TASK: Narrow the data below down to the lines containing "Rodeo".

[Entries taken from a collection]
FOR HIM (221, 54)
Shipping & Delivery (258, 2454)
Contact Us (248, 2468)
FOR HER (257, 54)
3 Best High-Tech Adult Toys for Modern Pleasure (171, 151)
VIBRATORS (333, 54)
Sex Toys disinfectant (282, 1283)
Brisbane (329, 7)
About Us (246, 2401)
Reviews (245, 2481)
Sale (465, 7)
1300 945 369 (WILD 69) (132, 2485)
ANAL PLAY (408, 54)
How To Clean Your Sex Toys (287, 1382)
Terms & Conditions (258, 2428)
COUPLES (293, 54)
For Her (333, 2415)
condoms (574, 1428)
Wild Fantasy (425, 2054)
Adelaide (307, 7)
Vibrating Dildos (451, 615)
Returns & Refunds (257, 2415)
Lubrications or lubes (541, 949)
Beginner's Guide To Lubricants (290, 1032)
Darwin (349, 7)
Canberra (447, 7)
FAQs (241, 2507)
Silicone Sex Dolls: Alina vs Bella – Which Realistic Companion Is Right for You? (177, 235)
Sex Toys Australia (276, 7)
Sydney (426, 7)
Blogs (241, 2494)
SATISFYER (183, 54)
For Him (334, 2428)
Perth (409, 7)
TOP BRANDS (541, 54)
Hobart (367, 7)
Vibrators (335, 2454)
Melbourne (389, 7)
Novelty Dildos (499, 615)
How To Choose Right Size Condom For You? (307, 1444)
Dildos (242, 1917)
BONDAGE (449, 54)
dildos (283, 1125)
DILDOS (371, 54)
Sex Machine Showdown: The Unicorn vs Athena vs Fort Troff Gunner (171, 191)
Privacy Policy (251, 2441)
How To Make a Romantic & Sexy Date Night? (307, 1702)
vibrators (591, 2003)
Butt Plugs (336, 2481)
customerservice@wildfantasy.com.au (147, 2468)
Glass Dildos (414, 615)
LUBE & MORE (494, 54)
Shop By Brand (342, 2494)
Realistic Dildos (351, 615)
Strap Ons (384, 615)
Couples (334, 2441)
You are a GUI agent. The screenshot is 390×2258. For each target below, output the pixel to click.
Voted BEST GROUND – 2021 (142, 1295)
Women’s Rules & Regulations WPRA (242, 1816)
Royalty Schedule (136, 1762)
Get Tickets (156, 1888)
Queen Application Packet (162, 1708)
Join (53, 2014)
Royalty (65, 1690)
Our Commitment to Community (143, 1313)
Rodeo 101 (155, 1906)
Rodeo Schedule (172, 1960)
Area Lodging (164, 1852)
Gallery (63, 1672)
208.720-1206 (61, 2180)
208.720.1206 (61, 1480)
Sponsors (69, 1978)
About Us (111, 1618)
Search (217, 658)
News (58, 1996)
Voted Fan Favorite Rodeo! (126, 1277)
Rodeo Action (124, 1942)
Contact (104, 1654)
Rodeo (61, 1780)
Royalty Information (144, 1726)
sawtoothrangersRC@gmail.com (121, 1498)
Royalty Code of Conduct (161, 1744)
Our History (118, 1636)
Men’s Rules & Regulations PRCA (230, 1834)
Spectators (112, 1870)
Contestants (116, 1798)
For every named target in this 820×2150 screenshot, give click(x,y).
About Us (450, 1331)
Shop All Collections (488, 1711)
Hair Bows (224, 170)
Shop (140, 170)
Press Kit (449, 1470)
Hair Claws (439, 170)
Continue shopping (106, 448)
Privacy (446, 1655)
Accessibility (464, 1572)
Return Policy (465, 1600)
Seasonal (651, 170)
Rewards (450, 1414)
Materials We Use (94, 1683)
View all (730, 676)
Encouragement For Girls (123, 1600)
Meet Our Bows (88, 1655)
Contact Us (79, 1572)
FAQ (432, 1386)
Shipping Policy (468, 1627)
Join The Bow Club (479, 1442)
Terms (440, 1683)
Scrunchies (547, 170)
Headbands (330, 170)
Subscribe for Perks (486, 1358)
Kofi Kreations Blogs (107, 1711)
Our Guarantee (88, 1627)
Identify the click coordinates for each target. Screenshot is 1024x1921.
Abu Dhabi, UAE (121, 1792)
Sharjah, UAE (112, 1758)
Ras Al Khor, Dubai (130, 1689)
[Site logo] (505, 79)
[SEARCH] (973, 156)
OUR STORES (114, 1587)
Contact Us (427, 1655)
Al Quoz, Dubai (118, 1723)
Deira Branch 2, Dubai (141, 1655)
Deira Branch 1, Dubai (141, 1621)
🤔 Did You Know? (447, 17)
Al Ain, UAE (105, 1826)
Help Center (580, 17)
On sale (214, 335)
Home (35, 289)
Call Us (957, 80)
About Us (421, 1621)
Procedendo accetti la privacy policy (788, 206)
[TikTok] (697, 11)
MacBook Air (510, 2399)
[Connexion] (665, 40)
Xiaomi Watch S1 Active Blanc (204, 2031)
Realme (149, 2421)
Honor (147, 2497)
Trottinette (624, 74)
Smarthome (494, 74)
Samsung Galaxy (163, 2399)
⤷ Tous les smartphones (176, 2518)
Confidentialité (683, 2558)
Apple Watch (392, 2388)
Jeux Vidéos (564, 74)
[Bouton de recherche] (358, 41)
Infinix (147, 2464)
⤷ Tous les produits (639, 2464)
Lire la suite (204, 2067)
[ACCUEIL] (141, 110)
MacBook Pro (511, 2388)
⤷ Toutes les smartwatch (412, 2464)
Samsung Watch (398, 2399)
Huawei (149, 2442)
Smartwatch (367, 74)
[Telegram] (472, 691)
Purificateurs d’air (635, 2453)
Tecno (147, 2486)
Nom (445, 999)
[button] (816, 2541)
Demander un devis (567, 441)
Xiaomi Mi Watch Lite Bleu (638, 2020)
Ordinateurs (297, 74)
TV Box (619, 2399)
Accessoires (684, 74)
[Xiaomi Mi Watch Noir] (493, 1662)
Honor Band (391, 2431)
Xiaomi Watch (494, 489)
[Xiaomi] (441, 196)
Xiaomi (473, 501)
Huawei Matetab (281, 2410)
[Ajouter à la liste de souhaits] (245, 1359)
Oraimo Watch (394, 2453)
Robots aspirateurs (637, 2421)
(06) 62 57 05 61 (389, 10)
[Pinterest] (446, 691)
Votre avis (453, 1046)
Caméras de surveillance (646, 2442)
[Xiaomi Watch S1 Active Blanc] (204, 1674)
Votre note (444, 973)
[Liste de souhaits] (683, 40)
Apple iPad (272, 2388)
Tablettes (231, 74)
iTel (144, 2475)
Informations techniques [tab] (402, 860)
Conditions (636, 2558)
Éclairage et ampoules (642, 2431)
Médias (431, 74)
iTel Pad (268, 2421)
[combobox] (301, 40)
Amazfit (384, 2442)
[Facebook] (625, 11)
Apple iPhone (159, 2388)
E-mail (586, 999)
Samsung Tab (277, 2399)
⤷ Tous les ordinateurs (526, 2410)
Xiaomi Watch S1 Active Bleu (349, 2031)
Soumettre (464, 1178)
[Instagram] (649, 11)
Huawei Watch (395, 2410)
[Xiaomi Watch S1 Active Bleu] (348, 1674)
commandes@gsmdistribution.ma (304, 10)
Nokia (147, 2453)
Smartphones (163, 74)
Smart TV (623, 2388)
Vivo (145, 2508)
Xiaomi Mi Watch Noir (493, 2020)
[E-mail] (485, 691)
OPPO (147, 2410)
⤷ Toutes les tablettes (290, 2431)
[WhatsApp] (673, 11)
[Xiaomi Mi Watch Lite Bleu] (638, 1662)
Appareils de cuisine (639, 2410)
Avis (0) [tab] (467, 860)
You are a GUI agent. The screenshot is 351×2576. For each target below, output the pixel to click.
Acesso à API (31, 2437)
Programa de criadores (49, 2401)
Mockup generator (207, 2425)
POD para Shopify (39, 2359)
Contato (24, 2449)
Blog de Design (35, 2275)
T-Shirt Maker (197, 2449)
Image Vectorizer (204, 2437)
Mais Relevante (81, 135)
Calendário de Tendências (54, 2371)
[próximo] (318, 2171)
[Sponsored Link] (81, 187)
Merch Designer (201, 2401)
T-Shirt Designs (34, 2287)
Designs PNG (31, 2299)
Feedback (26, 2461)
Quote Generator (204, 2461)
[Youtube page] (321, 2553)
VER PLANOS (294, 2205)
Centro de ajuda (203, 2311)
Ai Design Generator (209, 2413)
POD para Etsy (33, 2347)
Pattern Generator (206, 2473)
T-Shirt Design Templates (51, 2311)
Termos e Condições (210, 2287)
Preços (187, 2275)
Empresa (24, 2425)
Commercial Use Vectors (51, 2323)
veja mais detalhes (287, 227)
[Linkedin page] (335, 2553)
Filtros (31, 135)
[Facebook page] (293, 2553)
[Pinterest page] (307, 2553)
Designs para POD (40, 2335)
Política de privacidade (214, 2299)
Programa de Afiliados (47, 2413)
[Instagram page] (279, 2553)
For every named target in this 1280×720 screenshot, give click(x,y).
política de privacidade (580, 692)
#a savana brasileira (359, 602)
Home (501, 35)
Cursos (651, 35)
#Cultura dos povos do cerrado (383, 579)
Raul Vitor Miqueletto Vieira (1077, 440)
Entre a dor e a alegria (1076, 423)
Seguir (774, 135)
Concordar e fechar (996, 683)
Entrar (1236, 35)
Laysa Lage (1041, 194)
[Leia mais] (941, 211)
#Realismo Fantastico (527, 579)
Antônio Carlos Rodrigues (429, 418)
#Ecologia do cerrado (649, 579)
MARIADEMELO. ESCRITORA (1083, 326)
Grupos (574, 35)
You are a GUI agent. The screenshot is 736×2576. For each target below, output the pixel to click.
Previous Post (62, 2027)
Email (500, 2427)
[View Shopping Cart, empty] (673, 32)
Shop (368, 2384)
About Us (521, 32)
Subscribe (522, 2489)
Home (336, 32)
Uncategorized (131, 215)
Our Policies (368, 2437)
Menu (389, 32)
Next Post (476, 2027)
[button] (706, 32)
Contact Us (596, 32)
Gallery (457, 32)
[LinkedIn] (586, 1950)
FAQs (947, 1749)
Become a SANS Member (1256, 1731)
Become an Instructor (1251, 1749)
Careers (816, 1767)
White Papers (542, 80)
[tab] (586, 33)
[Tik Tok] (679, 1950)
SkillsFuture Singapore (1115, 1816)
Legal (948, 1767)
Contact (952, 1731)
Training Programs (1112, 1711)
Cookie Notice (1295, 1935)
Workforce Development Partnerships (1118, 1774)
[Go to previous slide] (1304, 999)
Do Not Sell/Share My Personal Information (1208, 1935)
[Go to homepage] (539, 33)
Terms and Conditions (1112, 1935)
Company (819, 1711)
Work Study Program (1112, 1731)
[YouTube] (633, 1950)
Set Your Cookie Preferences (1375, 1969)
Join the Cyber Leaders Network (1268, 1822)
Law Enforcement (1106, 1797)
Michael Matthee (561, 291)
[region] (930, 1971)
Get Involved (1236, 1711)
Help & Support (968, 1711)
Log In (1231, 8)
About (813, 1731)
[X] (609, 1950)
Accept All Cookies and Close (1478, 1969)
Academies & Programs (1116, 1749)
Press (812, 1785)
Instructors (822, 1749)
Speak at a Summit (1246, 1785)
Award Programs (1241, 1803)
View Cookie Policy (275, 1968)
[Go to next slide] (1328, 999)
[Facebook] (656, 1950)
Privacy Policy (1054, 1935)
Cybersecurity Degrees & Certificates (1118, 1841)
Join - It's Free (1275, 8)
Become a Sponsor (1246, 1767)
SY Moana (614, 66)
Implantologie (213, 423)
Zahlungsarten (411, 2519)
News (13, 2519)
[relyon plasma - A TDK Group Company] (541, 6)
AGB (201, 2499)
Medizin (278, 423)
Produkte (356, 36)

OUTPUT FOR THIS TASK:
Rodeo 101 (155, 1906)
Rodeo Schedule (172, 1960)
Voted Fan Favorite Rodeo! (126, 1277)
Rodeo Action (124, 1942)
Rodeo (61, 1780)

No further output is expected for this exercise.